* **Work request**: Your response should consist of every record, exactly as given.

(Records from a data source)
========================================
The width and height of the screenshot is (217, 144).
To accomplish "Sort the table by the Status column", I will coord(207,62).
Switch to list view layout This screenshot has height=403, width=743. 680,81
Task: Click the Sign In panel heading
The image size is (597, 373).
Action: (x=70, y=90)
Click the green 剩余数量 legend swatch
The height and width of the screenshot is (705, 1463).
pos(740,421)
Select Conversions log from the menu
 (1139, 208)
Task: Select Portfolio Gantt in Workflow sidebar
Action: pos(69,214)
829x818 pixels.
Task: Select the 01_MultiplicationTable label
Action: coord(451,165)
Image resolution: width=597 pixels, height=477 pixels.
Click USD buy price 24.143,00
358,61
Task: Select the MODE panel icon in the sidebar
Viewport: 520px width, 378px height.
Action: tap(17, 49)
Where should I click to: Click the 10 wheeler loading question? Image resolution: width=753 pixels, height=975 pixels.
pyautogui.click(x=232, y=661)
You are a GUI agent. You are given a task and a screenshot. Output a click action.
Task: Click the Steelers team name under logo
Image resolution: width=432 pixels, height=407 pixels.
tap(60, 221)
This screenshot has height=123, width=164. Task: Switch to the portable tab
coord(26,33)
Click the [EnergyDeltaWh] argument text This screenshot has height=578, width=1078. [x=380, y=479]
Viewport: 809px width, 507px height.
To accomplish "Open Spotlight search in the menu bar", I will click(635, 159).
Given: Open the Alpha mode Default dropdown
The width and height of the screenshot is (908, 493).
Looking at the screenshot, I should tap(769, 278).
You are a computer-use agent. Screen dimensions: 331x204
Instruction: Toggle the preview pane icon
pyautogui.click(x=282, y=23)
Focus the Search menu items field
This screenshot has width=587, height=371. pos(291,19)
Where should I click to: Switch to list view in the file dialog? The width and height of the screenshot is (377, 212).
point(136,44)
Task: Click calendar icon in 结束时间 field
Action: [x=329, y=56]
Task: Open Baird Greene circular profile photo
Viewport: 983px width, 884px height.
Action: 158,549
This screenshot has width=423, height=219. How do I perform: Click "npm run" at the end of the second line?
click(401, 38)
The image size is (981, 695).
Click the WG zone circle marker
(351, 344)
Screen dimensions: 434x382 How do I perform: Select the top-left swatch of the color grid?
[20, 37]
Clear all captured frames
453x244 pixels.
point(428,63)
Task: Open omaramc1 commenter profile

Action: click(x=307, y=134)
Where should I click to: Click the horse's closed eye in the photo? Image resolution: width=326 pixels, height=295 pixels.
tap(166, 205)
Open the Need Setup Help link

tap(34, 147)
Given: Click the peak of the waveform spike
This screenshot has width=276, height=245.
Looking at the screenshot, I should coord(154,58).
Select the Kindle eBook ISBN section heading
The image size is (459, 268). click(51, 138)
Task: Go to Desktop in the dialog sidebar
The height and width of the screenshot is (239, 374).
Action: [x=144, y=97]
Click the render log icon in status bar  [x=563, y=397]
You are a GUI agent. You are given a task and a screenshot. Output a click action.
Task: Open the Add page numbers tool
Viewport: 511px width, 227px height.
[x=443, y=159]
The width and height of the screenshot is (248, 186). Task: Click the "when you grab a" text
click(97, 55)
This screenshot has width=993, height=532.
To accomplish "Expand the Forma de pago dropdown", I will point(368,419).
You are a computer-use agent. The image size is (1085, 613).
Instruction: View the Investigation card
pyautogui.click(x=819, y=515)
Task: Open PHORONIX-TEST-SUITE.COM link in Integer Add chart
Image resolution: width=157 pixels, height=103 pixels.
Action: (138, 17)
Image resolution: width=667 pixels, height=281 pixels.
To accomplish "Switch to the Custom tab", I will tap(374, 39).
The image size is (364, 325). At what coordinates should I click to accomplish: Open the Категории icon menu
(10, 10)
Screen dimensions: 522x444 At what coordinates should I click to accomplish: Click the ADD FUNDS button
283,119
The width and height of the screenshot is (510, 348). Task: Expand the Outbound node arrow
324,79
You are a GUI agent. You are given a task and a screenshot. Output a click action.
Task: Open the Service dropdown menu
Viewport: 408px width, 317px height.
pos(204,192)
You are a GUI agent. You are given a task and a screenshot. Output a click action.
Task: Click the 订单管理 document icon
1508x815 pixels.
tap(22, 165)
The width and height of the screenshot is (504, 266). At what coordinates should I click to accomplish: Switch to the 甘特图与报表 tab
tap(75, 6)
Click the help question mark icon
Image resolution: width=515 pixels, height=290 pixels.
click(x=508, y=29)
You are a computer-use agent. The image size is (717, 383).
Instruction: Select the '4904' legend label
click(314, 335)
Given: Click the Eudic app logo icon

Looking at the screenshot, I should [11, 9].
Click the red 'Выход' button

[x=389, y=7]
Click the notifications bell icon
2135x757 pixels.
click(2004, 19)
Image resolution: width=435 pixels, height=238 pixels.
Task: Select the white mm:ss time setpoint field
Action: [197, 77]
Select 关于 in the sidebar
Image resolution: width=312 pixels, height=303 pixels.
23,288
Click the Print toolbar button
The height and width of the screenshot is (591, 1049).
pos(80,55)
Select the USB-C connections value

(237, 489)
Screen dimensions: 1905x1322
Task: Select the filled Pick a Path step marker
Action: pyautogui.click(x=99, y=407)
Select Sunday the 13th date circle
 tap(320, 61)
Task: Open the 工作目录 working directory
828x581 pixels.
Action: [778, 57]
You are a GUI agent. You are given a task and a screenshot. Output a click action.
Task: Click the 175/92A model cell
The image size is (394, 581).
========================================
* **Task output**:
The width and height of the screenshot is (217, 144).
To accomplish "Sort the table by the Status column", I will coord(207,62).
Switch to list view layout This screenshot has height=403, width=743. 680,81
Task: Click the Sign In panel heading
The image size is (597, 373).
Action: (x=70, y=90)
Click the green 剩余数量 legend swatch
The height and width of the screenshot is (705, 1463).
pos(740,421)
Select Conversions log from the menu
 (1139, 208)
Task: Select Portfolio Gantt in Workflow sidebar
Action: pos(69,214)
829x818 pixels.
Task: Select the 01_MultiplicationTable label
Action: coord(451,165)
Image resolution: width=597 pixels, height=477 pixels.
Click USD buy price 24.143,00
358,61
Task: Select the MODE panel icon in the sidebar
Viewport: 520px width, 378px height.
Action: tap(17, 49)
Where should I click to: Click the 10 wheeler loading question? Image resolution: width=753 pixels, height=975 pixels.
pyautogui.click(x=232, y=661)
You are a GUI agent. You are given a task and a screenshot. Output a click action.
Task: Click the Steelers team name under logo
Image resolution: width=432 pixels, height=407 pixels.
tap(60, 221)
This screenshot has height=123, width=164. Task: Switch to the portable tab
coord(26,33)
Click the [EnergyDeltaWh] argument text This screenshot has height=578, width=1078. [x=380, y=479]
Viewport: 809px width, 507px height.
To accomplish "Open Spotlight search in the menu bar", I will click(635, 159).
Given: Open the Alpha mode Default dropdown
The width and height of the screenshot is (908, 493).
Looking at the screenshot, I should tap(769, 278).
You are a computer-use agent. Screen dimensions: 331x204
Instruction: Toggle the preview pane icon
pyautogui.click(x=282, y=23)
Focus the Search menu items field
This screenshot has width=587, height=371. pos(291,19)
Where should I click to: Switch to list view in the file dialog? The width and height of the screenshot is (377, 212).
point(136,44)
Task: Click calendar icon in 结束时间 field
Action: [x=329, y=56]
Task: Open Baird Greene circular profile photo
Viewport: 983px width, 884px height.
Action: 158,549
This screenshot has width=423, height=219. How do I perform: Click "npm run" at the end of the second line?
click(401, 38)
The image size is (981, 695).
Click the WG zone circle marker
(351, 344)
Screen dimensions: 434x382 How do I perform: Select the top-left swatch of the color grid?
[20, 37]
Clear all captured frames
453x244 pixels.
point(428,63)
Task: Open omaramc1 commenter profile

Action: click(x=307, y=134)
Where should I click to: Click the horse's closed eye in the photo? Image resolution: width=326 pixels, height=295 pixels.
tap(166, 205)
Open the Need Setup Help link

tap(34, 147)
Given: Click the peak of the waveform spike
This screenshot has width=276, height=245.
Looking at the screenshot, I should coord(154,58).
Select the Kindle eBook ISBN section heading
The image size is (459, 268). click(51, 138)
Task: Go to Desktop in the dialog sidebar
The height and width of the screenshot is (239, 374).
Action: [x=144, y=97]
Click the render log icon in status bar  [x=563, y=397]
You are a GUI agent. You are given a task and a screenshot. Output a click action.
Task: Open the Add page numbers tool
Viewport: 511px width, 227px height.
[x=443, y=159]
The width and height of the screenshot is (248, 186). Task: Click the "when you grab a" text
click(97, 55)
This screenshot has width=993, height=532.
To accomplish "Expand the Forma de pago dropdown", I will point(368,419).
You are a computer-use agent. The image size is (1085, 613).
Instruction: View the Investigation card
pyautogui.click(x=819, y=515)
Task: Open PHORONIX-TEST-SUITE.COM link in Integer Add chart
Image resolution: width=157 pixels, height=103 pixels.
Action: (138, 17)
Image resolution: width=667 pixels, height=281 pixels.
To accomplish "Switch to the Custom tab", I will tap(374, 39).
The image size is (364, 325). At what coordinates should I click to accomplish: Open the Категории icon menu
(10, 10)
Screen dimensions: 522x444 At what coordinates should I click to accomplish: Click the ADD FUNDS button
283,119
The width and height of the screenshot is (510, 348). Task: Expand the Outbound node arrow
324,79
You are a GUI agent. You are given a task and a screenshot. Output a click action.
Task: Open the Service dropdown menu
Viewport: 408px width, 317px height.
pos(204,192)
You are a GUI agent. You are given a task and a screenshot. Output a click action.
Task: Click the 订单管理 document icon
1508x815 pixels.
tap(22, 165)
The width and height of the screenshot is (504, 266). At what coordinates should I click to accomplish: Switch to the 甘特图与报表 tab
tap(75, 6)
Click the help question mark icon
Image resolution: width=515 pixels, height=290 pixels.
click(x=508, y=29)
You are a computer-use agent. The image size is (717, 383).
Instruction: Select the '4904' legend label
click(314, 335)
Given: Click the Eudic app logo icon

Looking at the screenshot, I should [11, 9].
Click the red 'Выход' button

[x=389, y=7]
Click the notifications bell icon
2135x757 pixels.
click(2004, 19)
Image resolution: width=435 pixels, height=238 pixels.
Task: Select the white mm:ss time setpoint field
Action: [197, 77]
Select 关于 in the sidebar
Image resolution: width=312 pixels, height=303 pixels.
23,288
Click the Print toolbar button
The height and width of the screenshot is (591, 1049).
pos(80,55)
Select the USB-C connections value

(237, 489)
Screen dimensions: 1905x1322
Task: Select the filled Pick a Path step marker
Action: pyautogui.click(x=99, y=407)
Select Sunday the 13th date circle
 tap(320, 61)
Task: Open the 工作目录 working directory
828x581 pixels.
Action: [778, 57]
You are a GUI agent. You are given a task and a screenshot. Output a click action.
Task: Click the 175/92A model cell
The image size is (394, 581).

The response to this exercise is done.